If you find yourself traveling down Highway 97 towards Oregon, don't miss visiting this amazing site. Follow the highway as it descends steeply from the town of Goldendale to the Columbia River and the town of Maryhill. The memorial is well signed and easy to find. In fact, you can't miss seeing it from the highway.



Sam Hill's Mansion, as well as the concrete American Stonehenge, are part of the Maryhill Museum of Art. This museum also includes monuments to our beloved soldiers of Klickitat County who died in World War II, Korea and Vietnam.

There is no admission fee to visit the memorial; however donations are welcome and appreciated.

These funds are used for maintenance funding.

Also an attention getter is the view from the bluff down to the Columbia River and the Biggs Rapids-Sam Hill Bridge (see above). On a clear day, views extand all the way to Mt. Hood!

So do yourself a favor. Get out and see some of our state's rich cultural history. And make sure that Stonehenge is on your list of places to visit!



Wednesday, May 13, 2009

Washington State Capital

Our State Capital in Olympia is a wonderful place to visit in all seasons, but was especially spectacular recently with both the daffodils and cherry blossoms in bloom.

I arrived early in the morning before the crowds and enjoyed walking around the campus taking in all the wonderful sights. The few people I did run into went out of their way to be friendly. It was truly a memorable experience.

The grounds are kept immaculate, as some of these images should attest to. What a lot of work it must be!

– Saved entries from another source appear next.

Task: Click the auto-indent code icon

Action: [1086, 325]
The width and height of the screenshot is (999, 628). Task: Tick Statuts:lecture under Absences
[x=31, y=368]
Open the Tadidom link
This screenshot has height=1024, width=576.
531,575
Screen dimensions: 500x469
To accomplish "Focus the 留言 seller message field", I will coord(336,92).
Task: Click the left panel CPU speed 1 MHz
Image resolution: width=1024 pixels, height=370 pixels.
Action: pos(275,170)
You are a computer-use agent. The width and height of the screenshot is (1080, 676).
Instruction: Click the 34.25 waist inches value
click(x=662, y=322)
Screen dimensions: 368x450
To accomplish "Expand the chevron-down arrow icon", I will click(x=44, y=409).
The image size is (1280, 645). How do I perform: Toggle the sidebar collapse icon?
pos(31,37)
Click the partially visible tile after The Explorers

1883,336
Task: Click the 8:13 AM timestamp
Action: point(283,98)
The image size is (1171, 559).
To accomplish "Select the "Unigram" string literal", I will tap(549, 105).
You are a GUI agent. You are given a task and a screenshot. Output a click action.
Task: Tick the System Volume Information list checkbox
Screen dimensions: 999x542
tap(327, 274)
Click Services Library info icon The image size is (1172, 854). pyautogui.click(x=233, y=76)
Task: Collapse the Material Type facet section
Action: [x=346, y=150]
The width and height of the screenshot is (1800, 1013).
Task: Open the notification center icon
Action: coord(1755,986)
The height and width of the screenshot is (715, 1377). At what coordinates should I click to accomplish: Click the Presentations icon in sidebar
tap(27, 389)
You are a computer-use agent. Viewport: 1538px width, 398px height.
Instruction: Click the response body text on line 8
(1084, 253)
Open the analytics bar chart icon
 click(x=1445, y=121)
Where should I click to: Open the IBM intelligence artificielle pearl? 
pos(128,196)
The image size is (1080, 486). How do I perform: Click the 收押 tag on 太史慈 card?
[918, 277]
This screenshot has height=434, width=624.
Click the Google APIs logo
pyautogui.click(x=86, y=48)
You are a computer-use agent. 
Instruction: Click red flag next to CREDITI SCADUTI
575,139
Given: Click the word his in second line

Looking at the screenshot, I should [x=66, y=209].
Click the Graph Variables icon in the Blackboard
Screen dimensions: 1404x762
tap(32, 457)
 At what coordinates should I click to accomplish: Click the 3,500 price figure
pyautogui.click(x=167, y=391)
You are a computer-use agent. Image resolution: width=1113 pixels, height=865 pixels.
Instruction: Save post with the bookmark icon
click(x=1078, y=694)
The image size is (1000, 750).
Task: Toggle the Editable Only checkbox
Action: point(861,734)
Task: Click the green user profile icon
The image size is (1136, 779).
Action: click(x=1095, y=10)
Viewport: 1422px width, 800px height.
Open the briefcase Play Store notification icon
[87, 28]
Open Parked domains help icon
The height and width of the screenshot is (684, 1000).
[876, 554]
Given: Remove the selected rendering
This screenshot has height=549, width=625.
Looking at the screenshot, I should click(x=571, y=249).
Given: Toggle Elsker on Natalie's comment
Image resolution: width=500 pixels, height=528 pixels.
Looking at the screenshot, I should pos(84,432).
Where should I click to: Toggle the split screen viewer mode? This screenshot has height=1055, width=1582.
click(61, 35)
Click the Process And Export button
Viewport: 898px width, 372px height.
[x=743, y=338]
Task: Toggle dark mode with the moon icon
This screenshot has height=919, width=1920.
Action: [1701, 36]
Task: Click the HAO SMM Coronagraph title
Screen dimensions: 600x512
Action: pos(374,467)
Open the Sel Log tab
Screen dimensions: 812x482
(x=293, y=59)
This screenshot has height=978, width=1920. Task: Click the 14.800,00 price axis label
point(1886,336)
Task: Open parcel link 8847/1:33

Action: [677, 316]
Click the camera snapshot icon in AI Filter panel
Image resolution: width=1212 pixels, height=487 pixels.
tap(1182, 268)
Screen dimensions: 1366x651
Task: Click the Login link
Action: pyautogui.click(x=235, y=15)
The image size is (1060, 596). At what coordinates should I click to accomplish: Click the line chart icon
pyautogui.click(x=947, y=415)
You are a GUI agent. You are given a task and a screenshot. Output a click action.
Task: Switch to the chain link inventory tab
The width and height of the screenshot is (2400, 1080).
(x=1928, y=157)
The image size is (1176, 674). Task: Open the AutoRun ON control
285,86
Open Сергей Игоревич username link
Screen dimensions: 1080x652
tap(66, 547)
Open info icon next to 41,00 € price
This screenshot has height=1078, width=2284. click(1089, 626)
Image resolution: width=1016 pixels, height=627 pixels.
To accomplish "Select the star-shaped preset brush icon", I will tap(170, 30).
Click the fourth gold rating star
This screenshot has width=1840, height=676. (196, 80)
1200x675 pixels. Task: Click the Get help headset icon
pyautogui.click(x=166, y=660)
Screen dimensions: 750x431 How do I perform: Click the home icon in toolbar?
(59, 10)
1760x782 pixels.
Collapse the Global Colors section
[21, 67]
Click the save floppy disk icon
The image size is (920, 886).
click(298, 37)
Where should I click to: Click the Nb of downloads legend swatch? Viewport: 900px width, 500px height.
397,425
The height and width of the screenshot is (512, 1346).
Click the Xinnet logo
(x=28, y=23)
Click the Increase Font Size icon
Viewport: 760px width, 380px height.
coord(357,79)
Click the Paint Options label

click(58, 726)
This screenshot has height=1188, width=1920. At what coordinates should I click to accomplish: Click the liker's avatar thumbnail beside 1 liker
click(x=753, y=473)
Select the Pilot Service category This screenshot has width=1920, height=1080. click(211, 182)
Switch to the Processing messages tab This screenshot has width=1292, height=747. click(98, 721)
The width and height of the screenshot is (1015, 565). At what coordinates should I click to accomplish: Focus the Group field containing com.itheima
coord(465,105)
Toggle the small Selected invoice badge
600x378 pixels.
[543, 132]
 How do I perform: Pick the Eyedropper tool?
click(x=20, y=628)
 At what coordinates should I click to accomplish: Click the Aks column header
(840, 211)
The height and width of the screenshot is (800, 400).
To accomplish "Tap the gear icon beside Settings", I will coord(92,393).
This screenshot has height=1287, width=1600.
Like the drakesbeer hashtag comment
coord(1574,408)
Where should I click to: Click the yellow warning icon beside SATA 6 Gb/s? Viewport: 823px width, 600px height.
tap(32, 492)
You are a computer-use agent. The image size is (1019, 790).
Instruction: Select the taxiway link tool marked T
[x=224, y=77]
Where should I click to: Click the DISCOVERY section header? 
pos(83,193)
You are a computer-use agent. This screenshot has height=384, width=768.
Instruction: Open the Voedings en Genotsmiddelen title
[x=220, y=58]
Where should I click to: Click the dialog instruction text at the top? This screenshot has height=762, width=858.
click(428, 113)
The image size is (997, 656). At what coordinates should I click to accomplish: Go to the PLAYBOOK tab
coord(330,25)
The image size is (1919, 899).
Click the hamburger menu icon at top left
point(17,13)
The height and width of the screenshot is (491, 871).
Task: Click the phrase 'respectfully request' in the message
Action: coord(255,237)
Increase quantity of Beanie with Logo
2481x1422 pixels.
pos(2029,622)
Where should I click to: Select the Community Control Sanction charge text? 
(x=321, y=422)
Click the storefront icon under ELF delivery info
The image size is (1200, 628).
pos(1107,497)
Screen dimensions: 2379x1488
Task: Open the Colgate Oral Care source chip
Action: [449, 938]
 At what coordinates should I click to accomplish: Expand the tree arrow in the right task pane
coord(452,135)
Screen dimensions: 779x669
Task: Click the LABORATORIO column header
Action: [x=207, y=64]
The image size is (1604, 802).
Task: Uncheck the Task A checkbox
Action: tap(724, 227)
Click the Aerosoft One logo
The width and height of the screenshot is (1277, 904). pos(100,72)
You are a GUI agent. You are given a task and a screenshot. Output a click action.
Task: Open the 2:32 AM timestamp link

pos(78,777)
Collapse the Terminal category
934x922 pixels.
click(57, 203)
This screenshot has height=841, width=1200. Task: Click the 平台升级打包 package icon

To get there from the Seattle area, take I-5 south to the 105A exit and go west for 0.8 miles. Continue on 14th Ave. for 0.4 miles to the Visitor Information Center. There is plenty of parking to be found, especially if arriving early.





Tuesday, May 5, 2009

New Postcards

Last winter I enjoyed a quiet morning down on a pier in Seattle with my daughter. We arrived well before sunrise in temps barely above freezing, and waited for the sunrise. Dang it was cold!

Sunrise came and it was quite nice. It caught the low lying clouds over Elliott Bay and helped me capture images such as this one of the state ferry's coming in and out of dock.

We finished our morning with a warm breakfast and a hot cup of cocoa before retreating. It was a pretty special morning, and one that she still remembers to this day.

So it is with a special pleasure that I get to announce a new line of postcards featuring an image from that memorable morning. They are now available at a store near you!